Transcribe the data below word for word, starting at the line with "Task: Tap the パントリー pantry label" and continuing through the final line of the data.
[BEGIN DATASET RECORDS]
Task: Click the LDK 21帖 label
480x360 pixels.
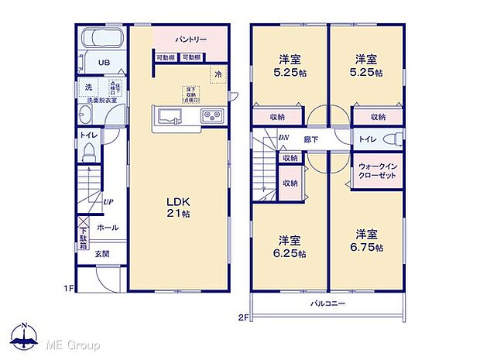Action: [x=177, y=208]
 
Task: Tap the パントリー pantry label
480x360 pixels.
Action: [x=189, y=38]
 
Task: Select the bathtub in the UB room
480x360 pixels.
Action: [x=99, y=39]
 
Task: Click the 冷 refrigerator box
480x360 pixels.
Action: [x=218, y=74]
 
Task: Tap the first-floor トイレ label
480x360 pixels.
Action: [x=87, y=135]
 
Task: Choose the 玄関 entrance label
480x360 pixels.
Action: [x=102, y=253]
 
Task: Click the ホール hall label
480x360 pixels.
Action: [x=107, y=228]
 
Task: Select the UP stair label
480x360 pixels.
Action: [x=109, y=202]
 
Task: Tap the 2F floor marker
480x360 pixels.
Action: [x=242, y=316]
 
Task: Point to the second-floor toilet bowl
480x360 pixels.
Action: [x=396, y=139]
[END DATASET RECORDS]
EXERCISE OUTPUT:
Task: Tap the パントリー pantry label
480x360 pixels.
Action: [x=189, y=38]
 
Task: Select the bathtub in the UB room
480x360 pixels.
Action: [x=99, y=39]
 
Task: Click the 冷 refrigerator box
480x360 pixels.
Action: [x=218, y=74]
 
Task: Tap the first-floor トイレ label
480x360 pixels.
Action: [x=87, y=135]
 
Task: Choose the 玄関 entrance label
480x360 pixels.
Action: [x=102, y=253]
 
Task: Click the ホール hall label
480x360 pixels.
Action: [x=107, y=228]
 
Task: Select the UP stair label
480x360 pixels.
Action: [x=109, y=202]
 
Task: Tap the 2F floor marker
480x360 pixels.
Action: [x=242, y=316]
 
Task: Point to the second-floor toilet bowl
480x360 pixels.
Action: [x=396, y=139]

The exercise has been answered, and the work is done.